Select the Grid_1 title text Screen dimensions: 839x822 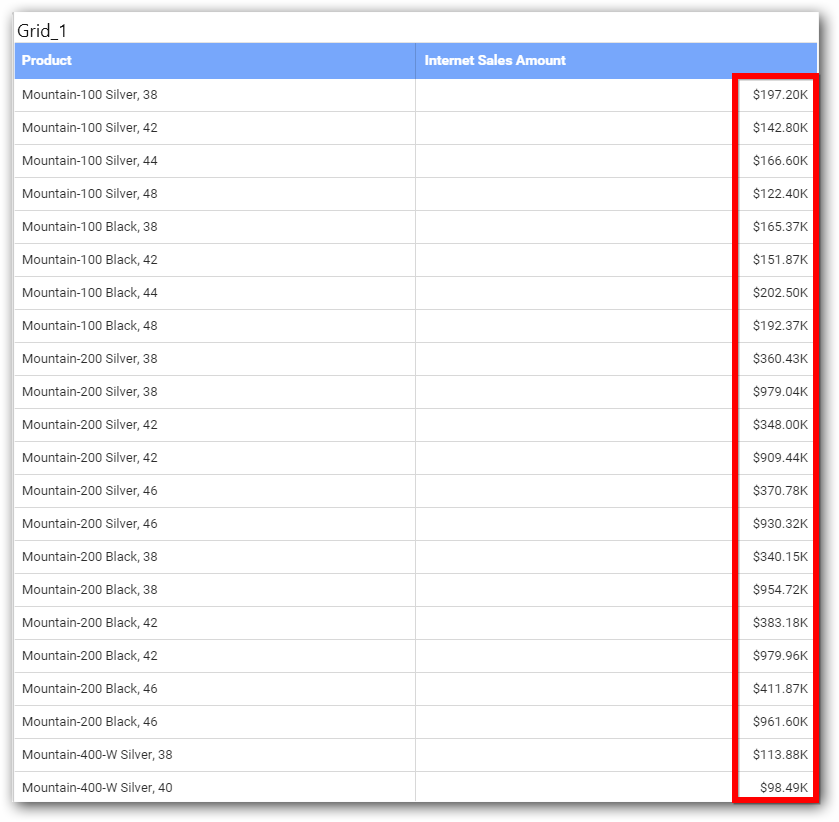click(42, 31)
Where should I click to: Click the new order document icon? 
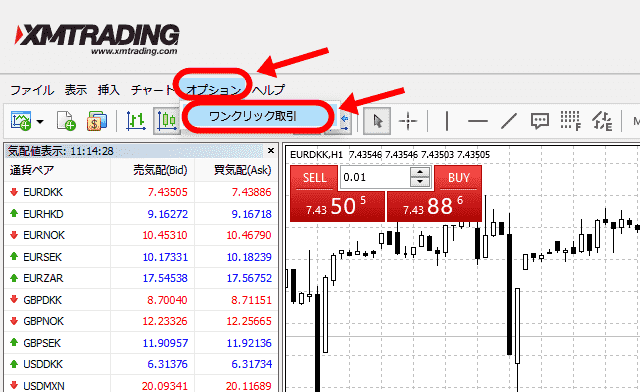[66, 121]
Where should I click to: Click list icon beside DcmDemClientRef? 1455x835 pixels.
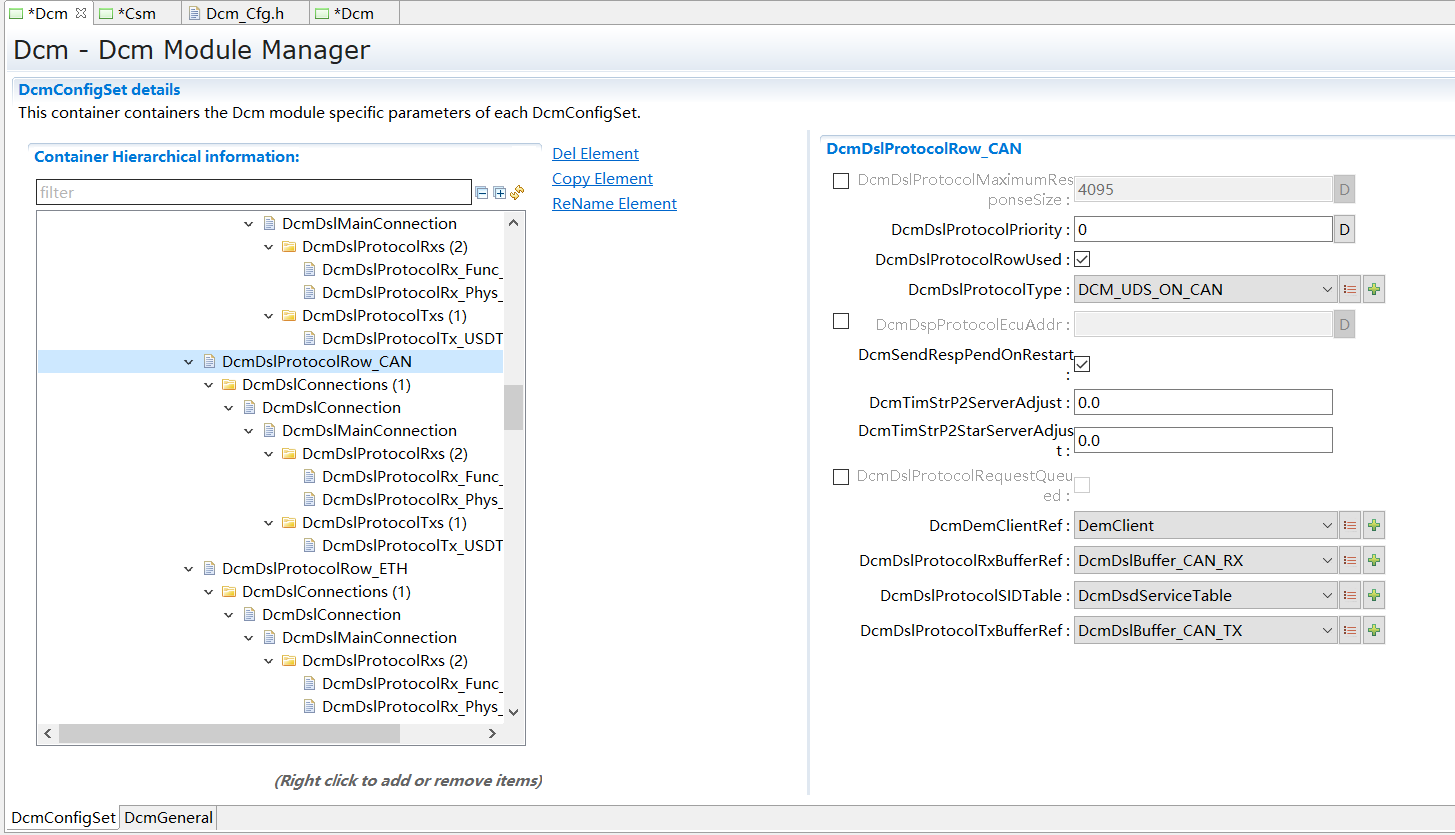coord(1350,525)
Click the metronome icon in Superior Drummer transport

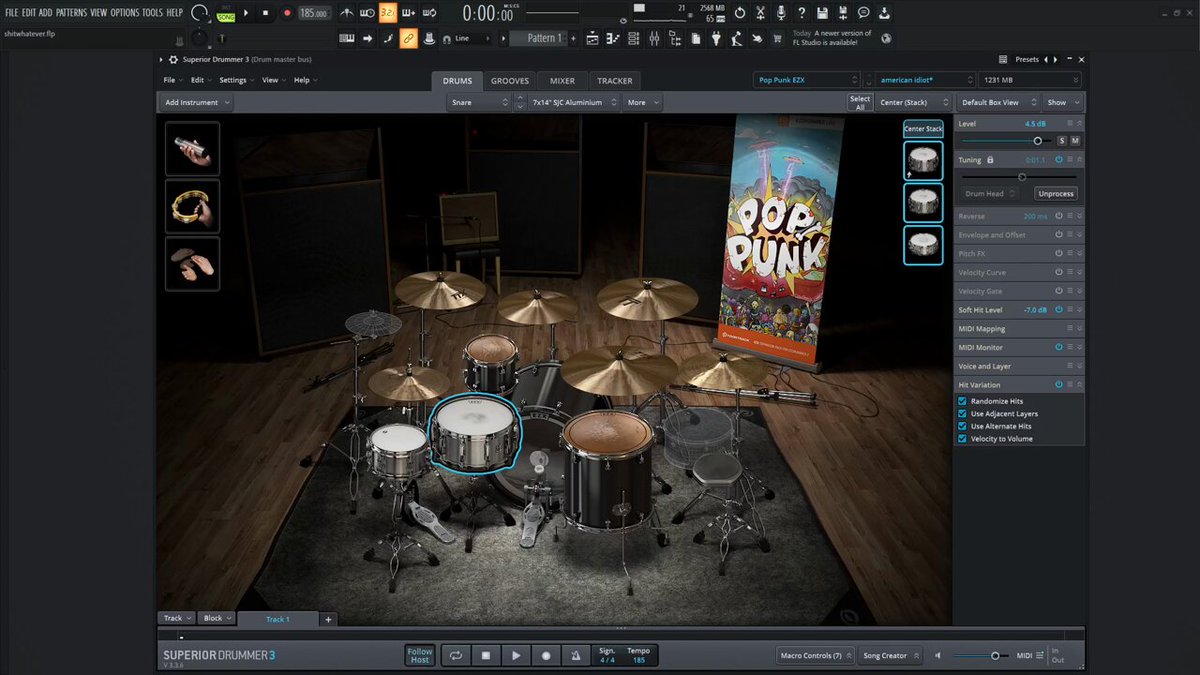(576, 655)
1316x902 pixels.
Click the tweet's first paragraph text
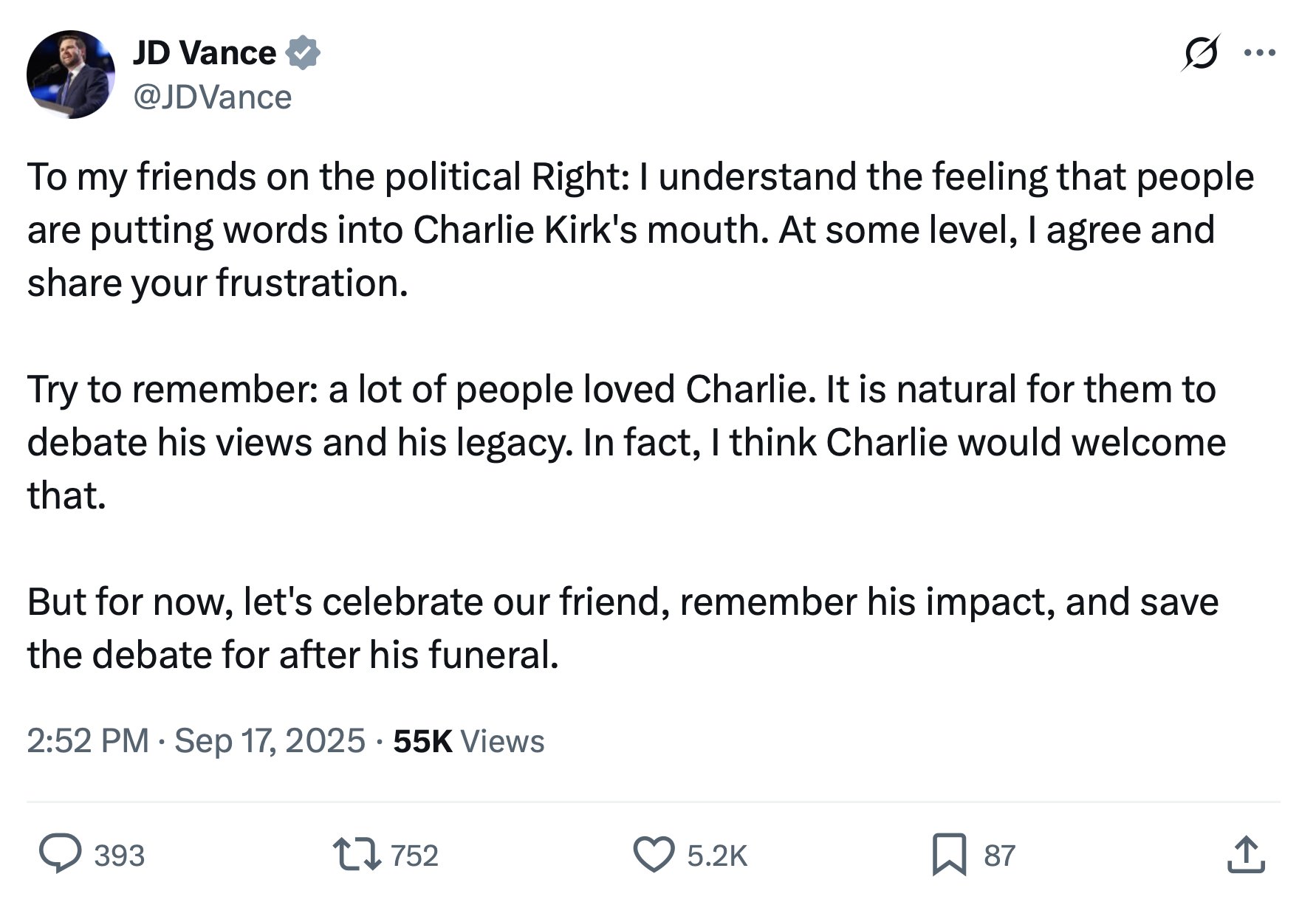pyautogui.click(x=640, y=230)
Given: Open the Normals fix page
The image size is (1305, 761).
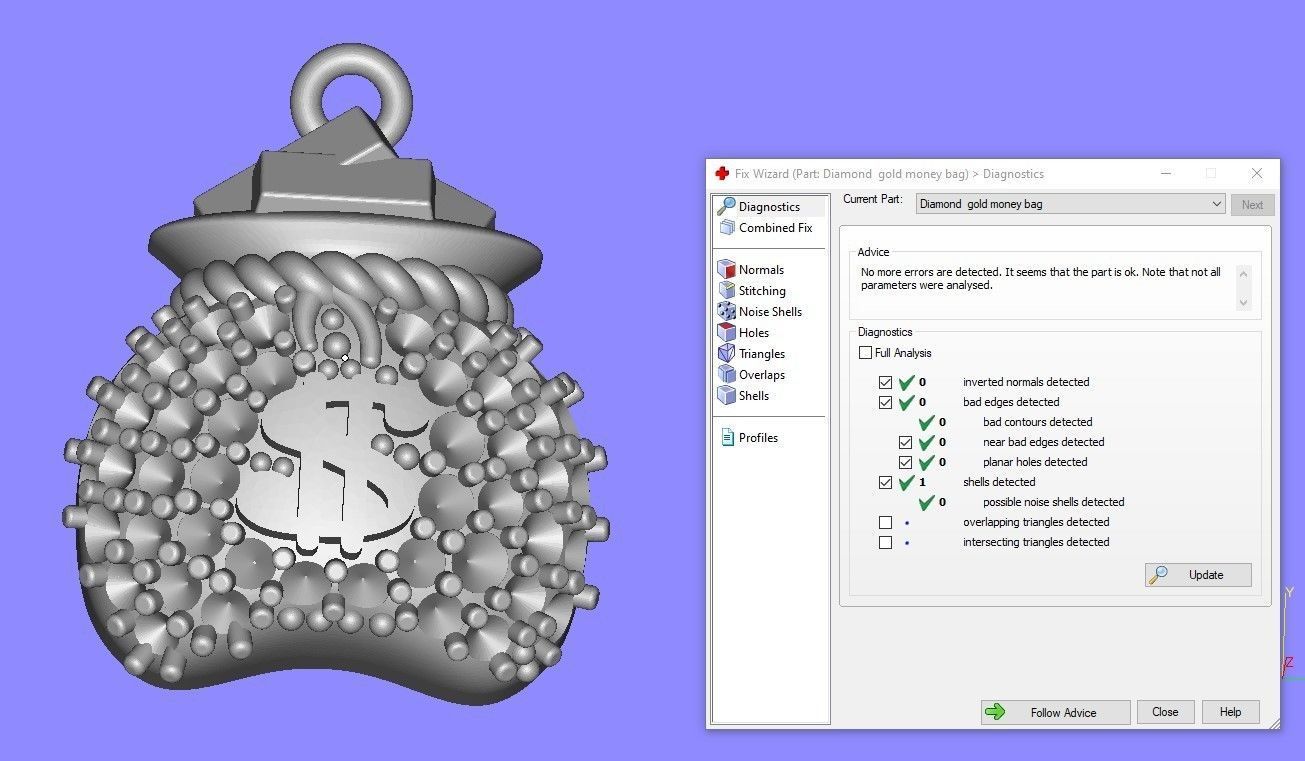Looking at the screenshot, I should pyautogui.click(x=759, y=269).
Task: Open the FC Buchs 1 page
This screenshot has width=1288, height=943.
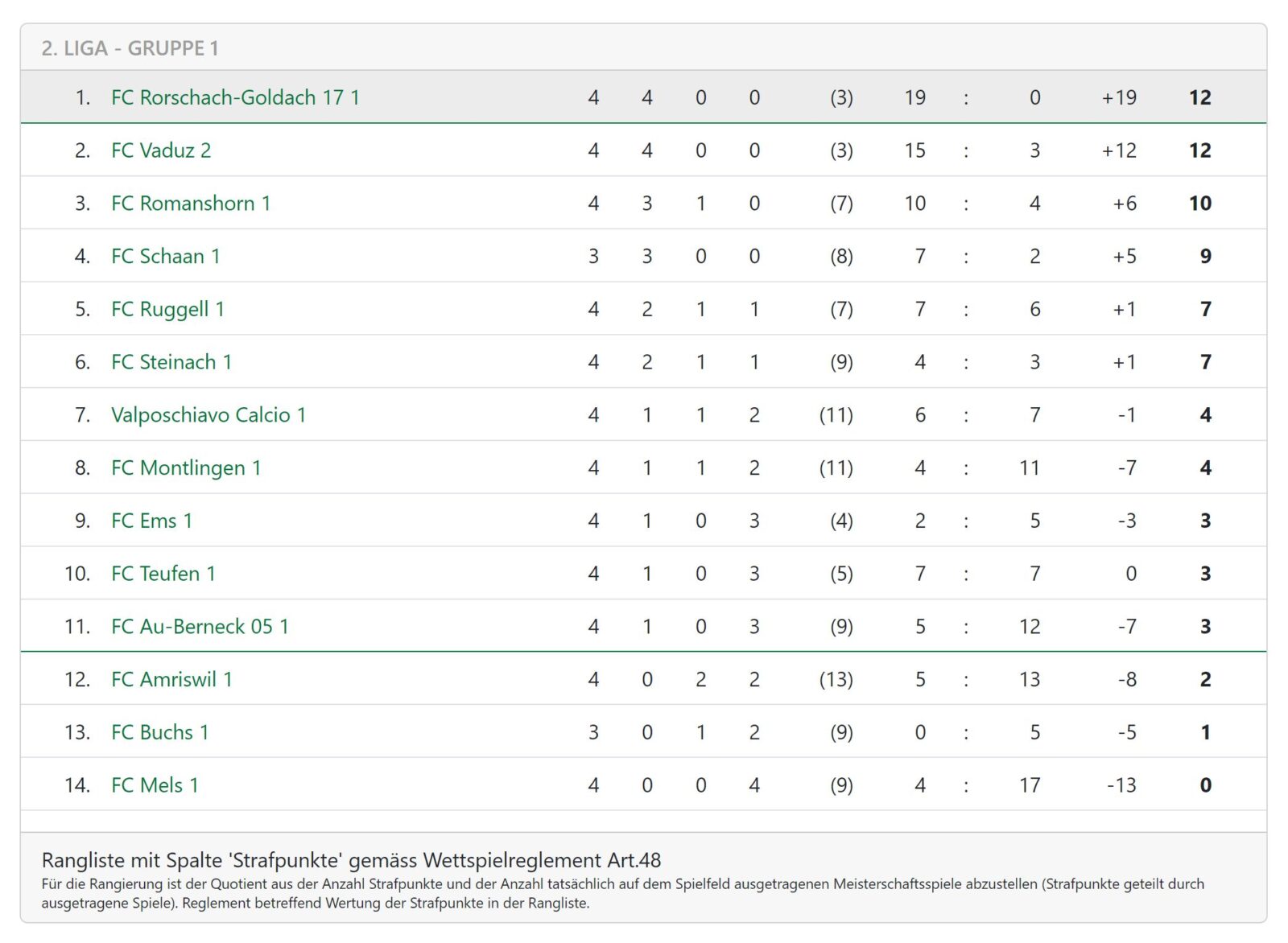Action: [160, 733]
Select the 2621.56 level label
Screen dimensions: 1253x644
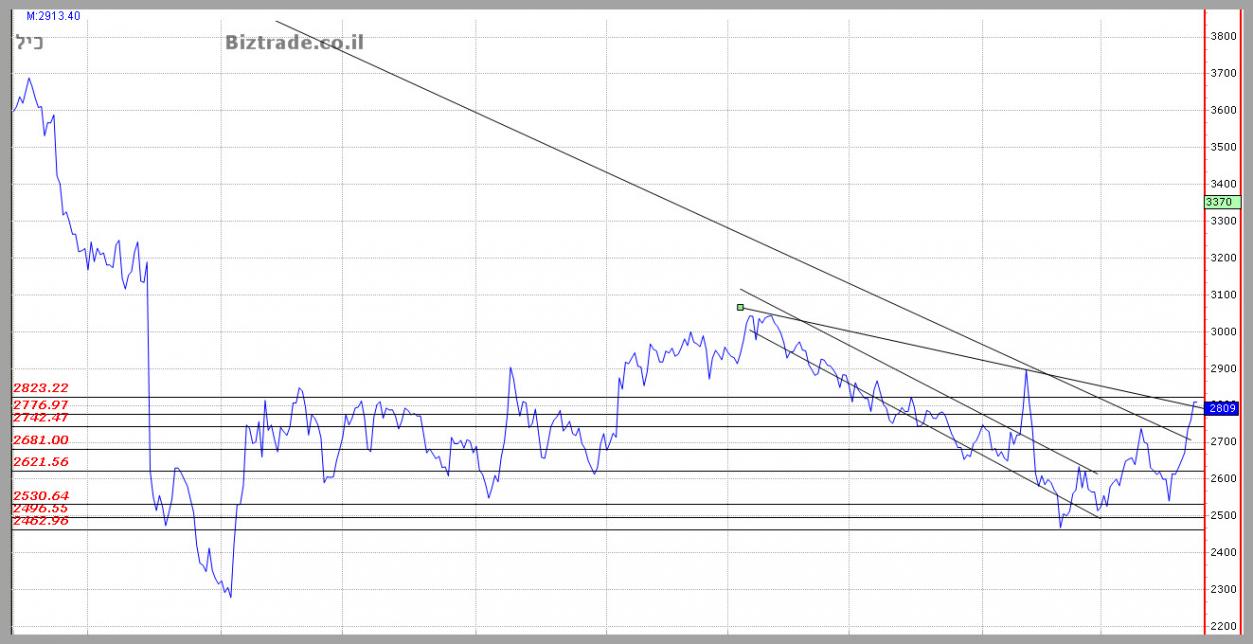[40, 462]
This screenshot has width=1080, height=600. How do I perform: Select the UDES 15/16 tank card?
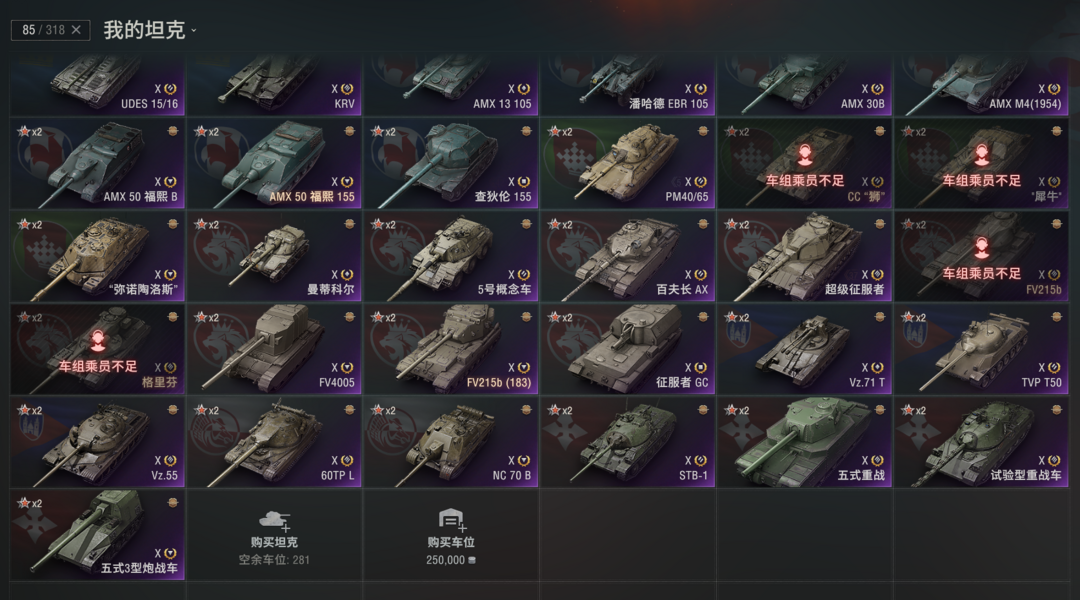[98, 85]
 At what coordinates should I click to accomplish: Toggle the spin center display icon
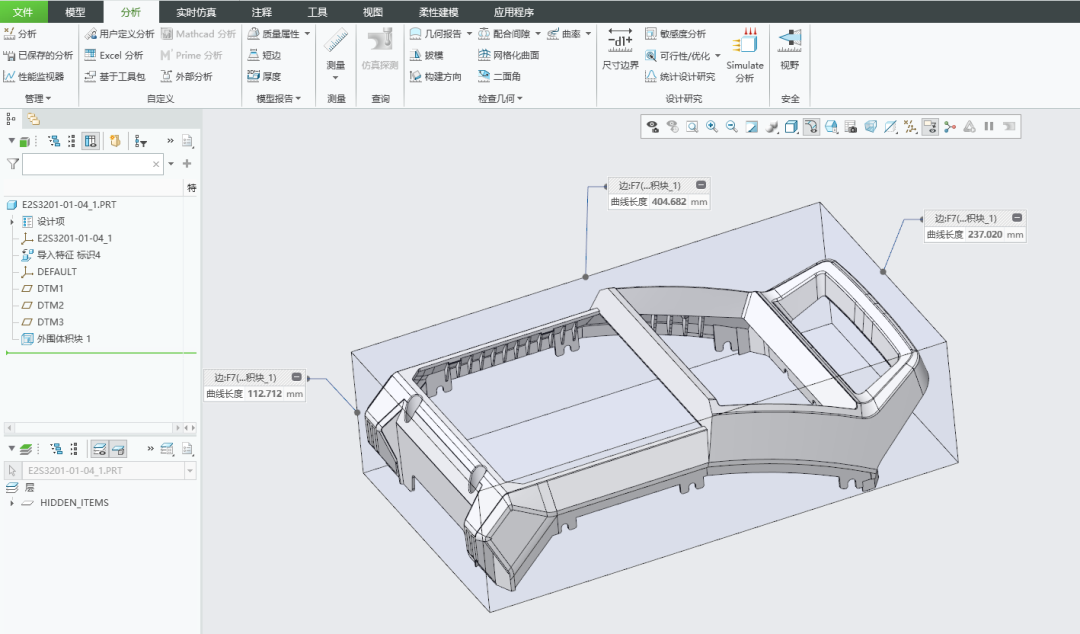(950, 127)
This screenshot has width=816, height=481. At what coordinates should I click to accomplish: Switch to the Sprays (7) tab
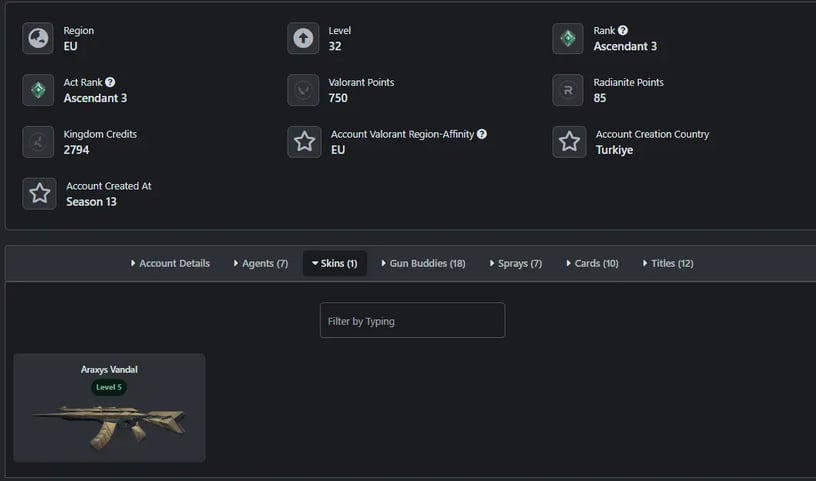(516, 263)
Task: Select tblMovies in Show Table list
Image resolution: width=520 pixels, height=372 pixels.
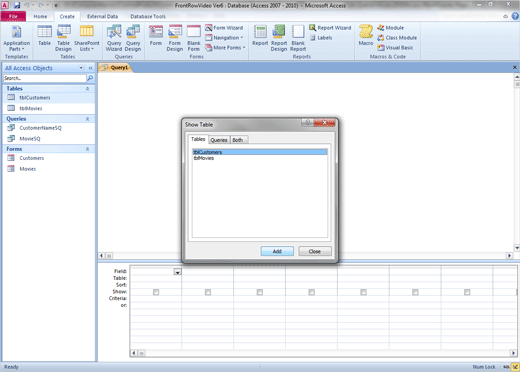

#####

WHAT THE TASK REQUIRES -> Begin the copy at the line containing "Given: Open the Normals fix page" and end it at the final line of the material above, reproducing each line exactly and omitting pictures.

ANSWER TO THIS TASK ->
Given: Open the Normals fix page
The image size is (1305, 761).
Looking at the screenshot, I should pyautogui.click(x=759, y=269).
Task: Open the FC Buchs 1 page
This screenshot has width=1288, height=943.
Action: [160, 733]
Select the 2621.56 level label
Screen dimensions: 1253x644
[40, 462]
This screenshot has width=1080, height=600. How do I perform: Select the UDES 15/16 tank card?
[98, 85]
 At what coordinates should I click to accomplish: Toggle the spin center display icon
(950, 127)
This screenshot has width=816, height=481. At what coordinates should I click to accomplish: Switch to the Sprays (7) tab
(516, 263)
Task: Select tblMovies in Show Table list
Image resolution: width=520 pixels, height=372 pixels.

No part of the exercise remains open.